Acknowledgement to Tulio Rodriguez

This article originally outlined a solution to split a file into X number of file fragments, and then send them all to the server, where they would be combined to reproduce the original file on the server. This was a fast way of achieving 'chunking' over HTTP and providing regular feedback to the user (provided the chunks were small enough). The problem with this is obviously the risk of orphaned files scattered on the client and server computer, if any unexpected errors occurred.
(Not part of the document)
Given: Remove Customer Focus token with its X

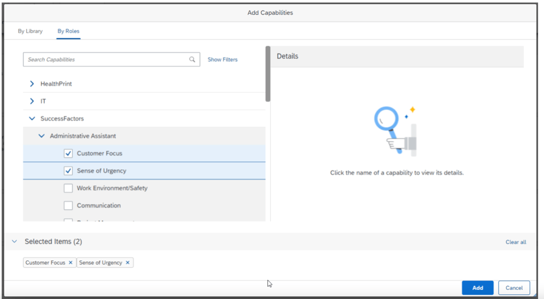Looking at the screenshot, I should pos(70,263).
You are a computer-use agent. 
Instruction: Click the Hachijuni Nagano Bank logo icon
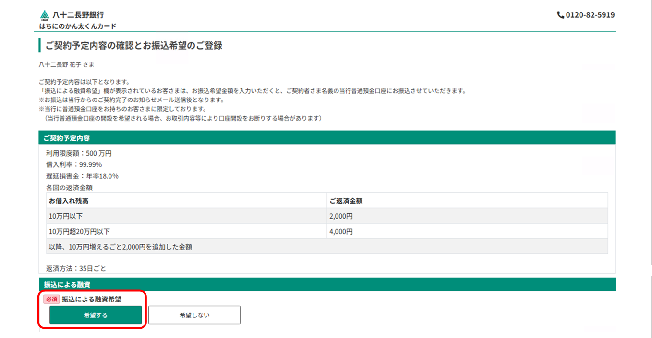[x=45, y=15]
This article has now been updated based on some code that Tulio Rodriguez kindly gave me permission to use and post here. His approach was not to split the file into fragments, but to send byte arrays one at a time to the server, which simply appended each chunk to a file on the server. This is a much more elegant solution, and he gets all the credit for the idea to use this approach. I made the following changes to his code:

  • added performance improvements, fixed bugs, removed unnecessary code.
  • added structured exception handling, rather than returning error codes.
  • implemented Dime attachments instead of byte arrays. This increases performance and reduces bandwidth. The reason for this is because bytes are serialised into XML when sent as an array to a normal web method. Dime allows unserialised binary bytes to be sent as an attachment to the XML message, which avoids the costly 'padding' applied to the XML during the serialisation and deserialisation process.
  • added support for very large files.

Alternative Approaches

Before you go implementing this into your application, check out other options that may save you time and effort:

  • Use TCP or UDP with the Dime Chunking feature of Web Services Enhancements (WSE). WSE version 2 supports 'chunking' where attachments are broken up into small parts and sent individually, but this doesn't work over HTTP which many applications prefer to use for firewall and deployment issues. If you can use TCP or UDP, you'd probably be better off going that route.
  • If you just want a progress bar for a normal web service, and you aren't worried about time-outs or request size limits, there is a well documented solution by Matt Powel, which intercepts the outgoing traffic and reports back to your progress bar. I found this solution a bit messy because you need to add a SOAP extension to the application, which complicated my deployment scenario. But his solution won't solve IIS timeouts or max request length problems, as far as I can tell.

Step by Step overview

In the demo application provided with this article, there is a Windows Forms application, which connects to a web service on a Web application. Files are sent from the client application and saved on to the web server, via the web service.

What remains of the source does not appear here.